# The exercise
Scale the data below by writing out every line again, requests included, with each coordinate in the answers multiplied by 2 and rounded to a whole number, halves rounding up. Leave the pictures out.

[Word and item position data]
— Begin —

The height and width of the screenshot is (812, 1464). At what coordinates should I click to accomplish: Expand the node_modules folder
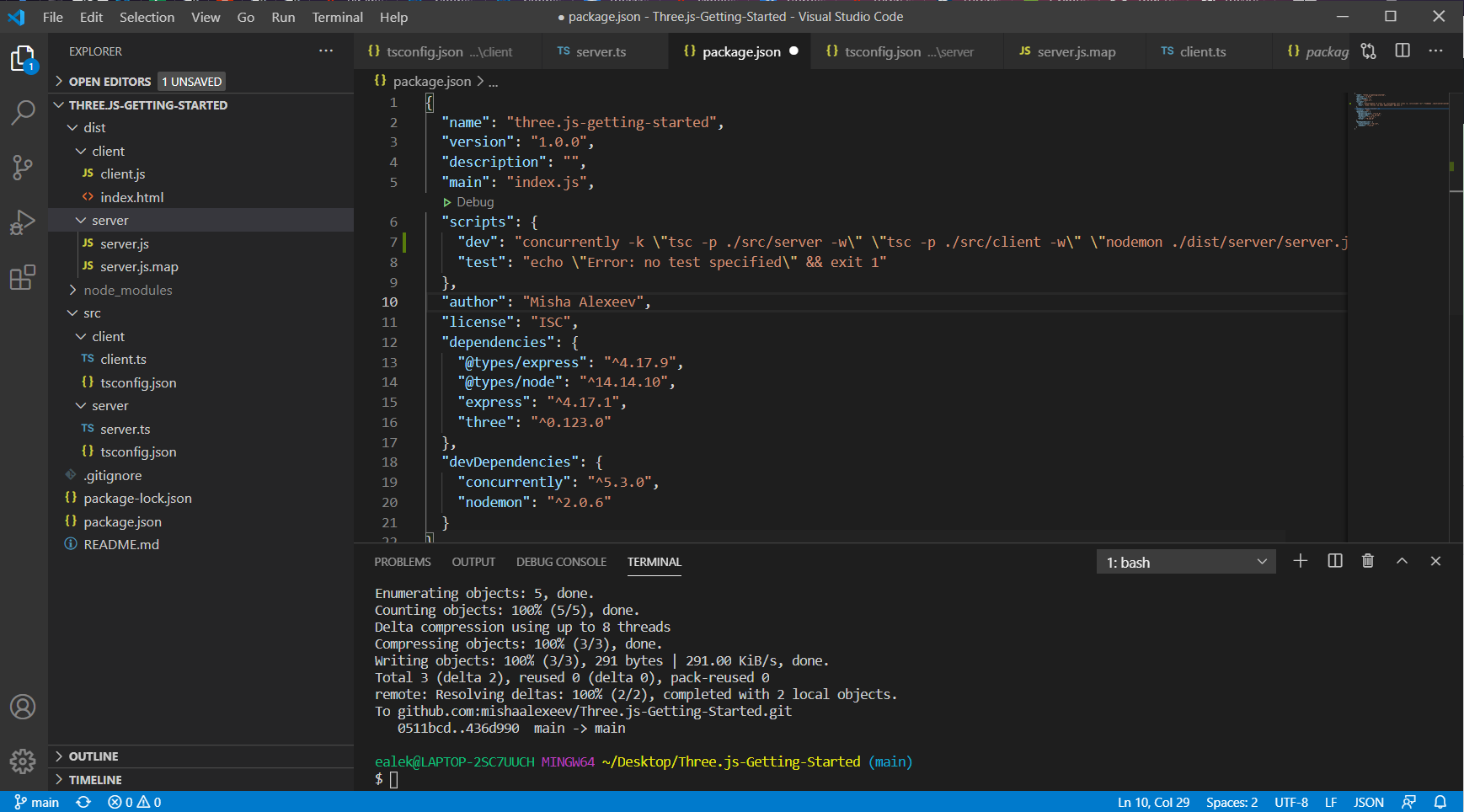tap(127, 290)
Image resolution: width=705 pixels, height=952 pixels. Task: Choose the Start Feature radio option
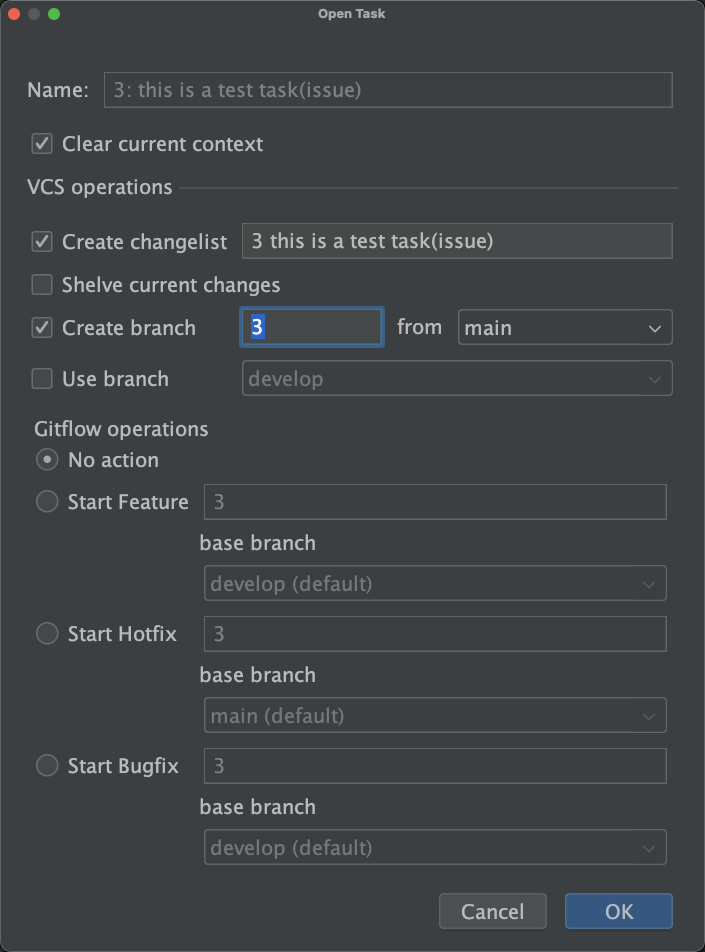click(x=47, y=503)
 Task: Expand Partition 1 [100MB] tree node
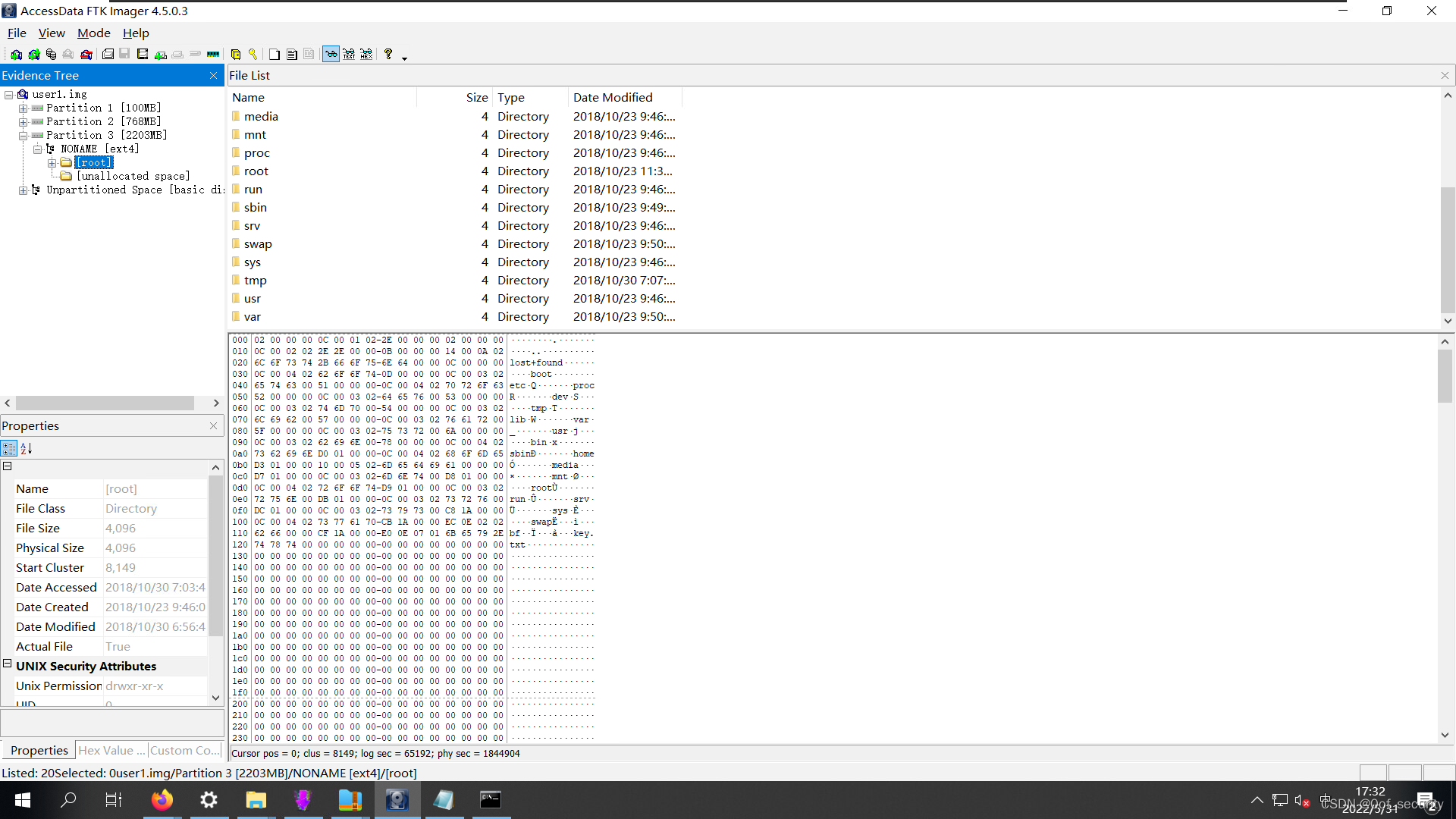pyautogui.click(x=23, y=108)
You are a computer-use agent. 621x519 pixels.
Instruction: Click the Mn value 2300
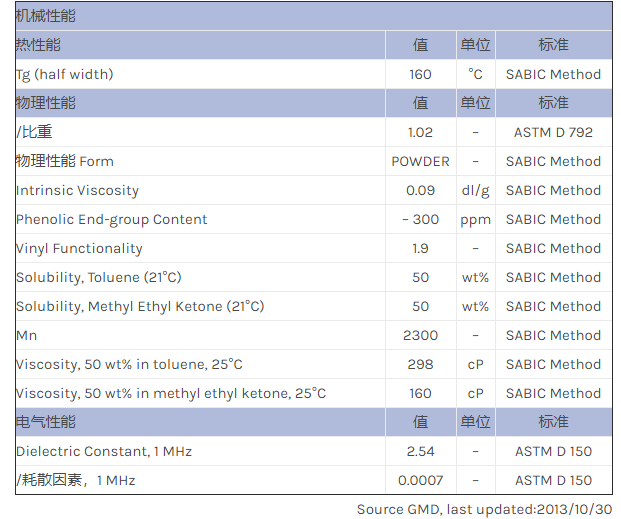420,335
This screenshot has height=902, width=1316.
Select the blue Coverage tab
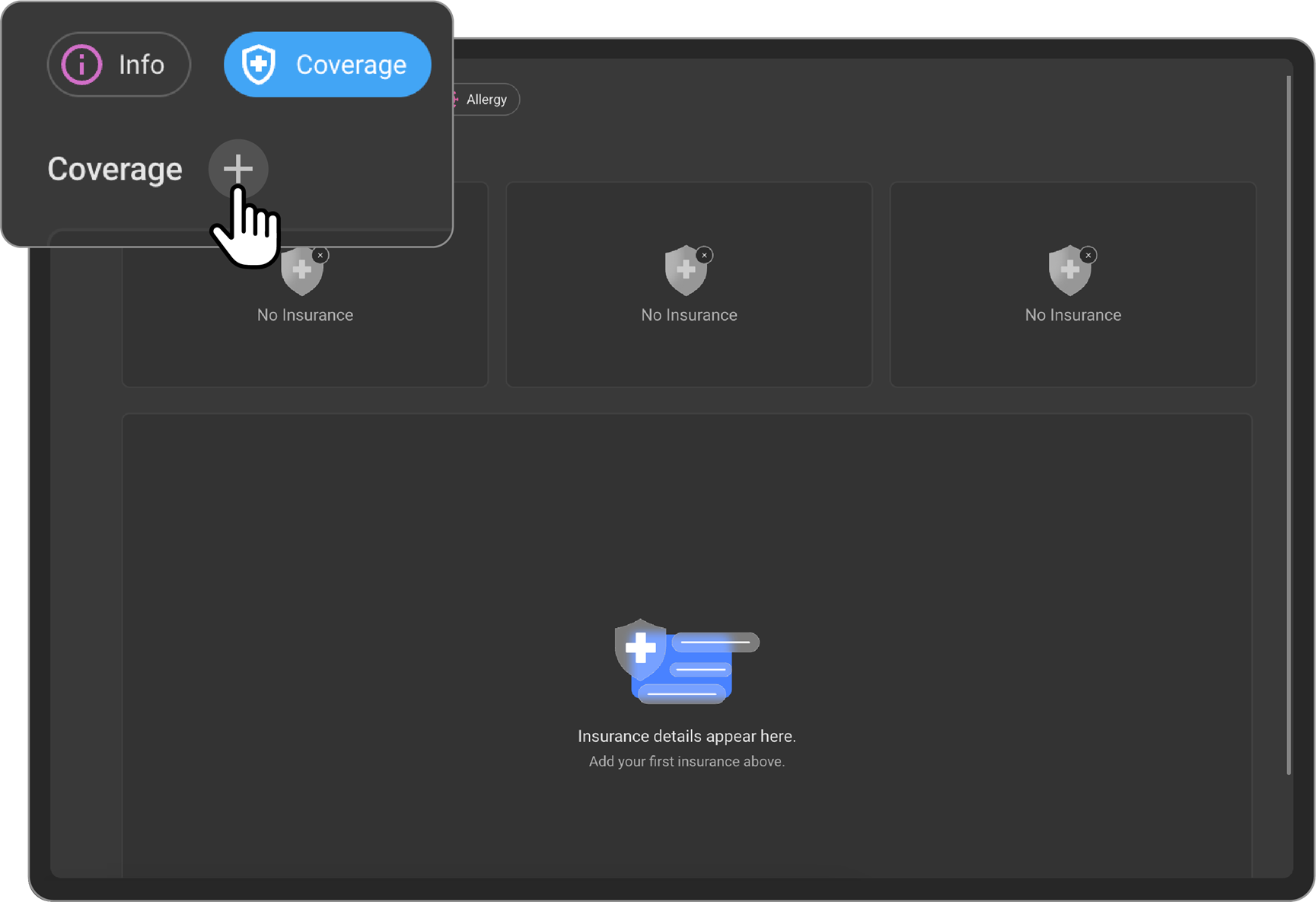[x=327, y=65]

— End —

# Result
The height and width of the screenshot is (812, 1464). At what coordinates should I click to accomplish: Expand the node_modules folder
tap(254, 580)
Image resolution: width=705 pixels, height=952 pixels. Task: Choose the Start Feature radio option
click(x=94, y=1006)
 Task: Expand Partition 1 [100MB] tree node
pyautogui.click(x=46, y=216)
You are a computer-use agent. 621x519 pixels.
Instruction: Click the Mn value 2300
840,670
This screenshot has height=902, width=1316.
Select the blue Coverage tab
[x=654, y=130]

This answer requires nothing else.